### 指示内容 1
下のエントリから、「Pick the purple word SUPER」を含む行で始まりエントリの末尾で終わる部分を、両端も含めて一字一句そのまま書き写してください。画像は入れないでください。

### 本文抜粋
───
鶴枝ヒメハルゼミ発生地とヒメハルゼミ

茂原にはヒメハルゼミという、照葉樹林だけに生息する珍しいセミの発生地があります。
その発生地とヒメハルゼミについてご紹介します。

各コーナーの内容について

ご紹介している各コーナーの記述内容は、誤りの訂正、表現の修正、追加の記述などを適宜行います。
大きな修正変更の場合を除き、履歴を明記することは、控えさせていただきます。

01.天然記念物「鶴枝ヒメハルゼミ発生地」

鶴枝について
鶴枝(つるえ)ヒメハルゼミ発生地は、茂原市南部の上永吉(かみながよし)にあります。
天然記念物に指定されたのは、1941(昭和16)年12月13日で、当時は長生郡鶴枝村に属していました。
1952(昭和27)年の茂原市誕生と共に、鶴枝村は茂原市に含まれることになりその村名は消えますが、今も、鶴枝川や鶴枝小学校にその名を伝えています。

ヒメハルゼミはこんなセミ(簡単に)

左の画像は、記念切手のデザインとなったヒメハルゼミ(オス 1977年発行)です。体長3㎝ほどの翅が透き通った小さなセミです。
太く大きな木の林に生息し、小さな体に似合わない合唱で、鳴き声は響き渡るので、実際に生息地でも、出現期にその姿を見つけることは、かなり難しいことです。

むしろ、集光性(夜間に電灯などに飛来する習性)があるので、街路などを見回ると見つけることができる可能性があります。

国の天然記念物になっていますが、もちろん、茂原市だけに生息しているわけではありません。
房総半島は北限地域の中では生息地が広範囲にあります。
生息する自然環境が整っていれば、見ることができ、東京都でも高尾山、神奈川県箱根では早雲寺に生息しています。
後にご紹介する、三重県伊勢市では市街地近くの伊勢神宮(内宮 外宮)にも、多産しています。

鶴枝ヒメハルゼミ発生地の今

八幡神社が鎮座する八幡山という小高い山全体が指定地になっています。

お祀りされている神様は、品陀和気命(ほんだわけのみこと:応神天皇)で、旧村社の格付けです。
毎年9月15日が例祭となっています。

永禄年間(1558~1569)からここに鎮座していると伝えられています。
照葉樹に覆われた八幡山の中腹に神社があり、境内周辺以外は急な斜面で、危険でもあり、林内に入るには十分な注意が必要です。
地元の方々に大切に守られ、今も厚く信仰されていることを感じます。
また、茂原長生地域は出羽三山信仰との結びつきが深いとされていますので、そのテーマは別にご紹介できたらと思います。
※出羽三山は山形県の月山(がっさん)、湯殿山(ゆどのさん)、羽黒山(はぐろさん)という、信仰の山です。
───
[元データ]
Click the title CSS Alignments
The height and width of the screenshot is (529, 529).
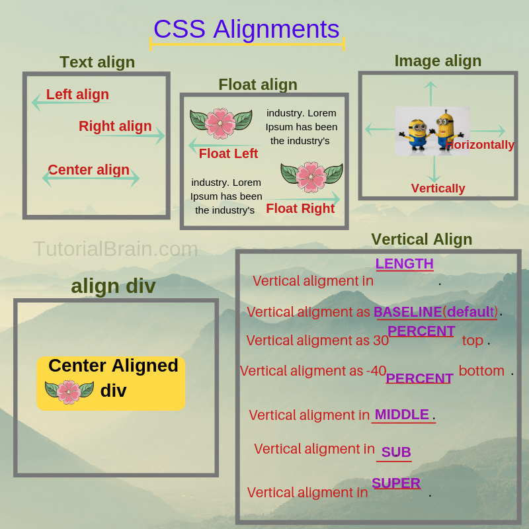tap(246, 30)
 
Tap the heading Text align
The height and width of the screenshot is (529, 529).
tap(97, 62)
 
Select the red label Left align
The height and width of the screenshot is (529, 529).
tap(77, 95)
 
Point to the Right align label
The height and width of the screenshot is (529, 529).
tap(115, 126)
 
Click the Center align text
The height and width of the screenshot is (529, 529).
tap(89, 170)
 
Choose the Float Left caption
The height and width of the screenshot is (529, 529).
tap(228, 154)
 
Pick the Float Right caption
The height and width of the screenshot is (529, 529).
tap(300, 209)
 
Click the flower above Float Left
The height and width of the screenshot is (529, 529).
tap(220, 122)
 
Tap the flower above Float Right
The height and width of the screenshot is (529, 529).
tap(311, 177)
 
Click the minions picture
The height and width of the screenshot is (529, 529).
tap(432, 130)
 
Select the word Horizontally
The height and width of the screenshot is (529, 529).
tap(480, 145)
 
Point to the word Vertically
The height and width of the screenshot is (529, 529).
tap(438, 188)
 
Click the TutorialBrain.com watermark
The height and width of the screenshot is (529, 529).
tap(116, 249)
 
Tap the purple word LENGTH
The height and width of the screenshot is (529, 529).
tap(404, 264)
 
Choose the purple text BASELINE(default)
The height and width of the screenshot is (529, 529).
tap(435, 312)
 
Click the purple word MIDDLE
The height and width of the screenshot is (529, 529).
tap(401, 415)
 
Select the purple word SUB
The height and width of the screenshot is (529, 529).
tap(396, 452)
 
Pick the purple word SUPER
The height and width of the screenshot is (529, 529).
tap(396, 483)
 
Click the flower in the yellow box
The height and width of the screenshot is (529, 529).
tap(69, 391)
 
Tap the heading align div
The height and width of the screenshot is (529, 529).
tap(113, 286)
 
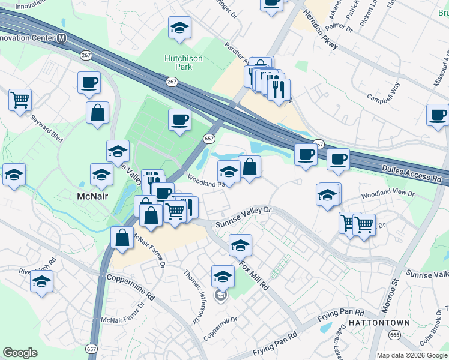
───
### 指示内容 2
ヒメハルゼミ発生地の文章について答えてください。
(a) 鶴枝ヒメハルゼミ発生地が天然記念物に指定されたのはいつか。
(b) ヒメハルゼミの体長はどれくらいとされているか。
(c) 八幡神社の例祭は毎年何月何日か。

### 回答 1
Pick the purple word SUPER
The height and width of the screenshot is (529, 529).
tap(396, 483)
 
Click the flower in the yellow box
The height and width of the screenshot is (529, 529).
tap(69, 391)
 
Tap the heading align div
The height and width of the screenshot is (529, 529).
tap(113, 286)

### 回答 2
(a) 1941(昭和16)年12月13日
(b) 3㎝ほど
(c) 9月15日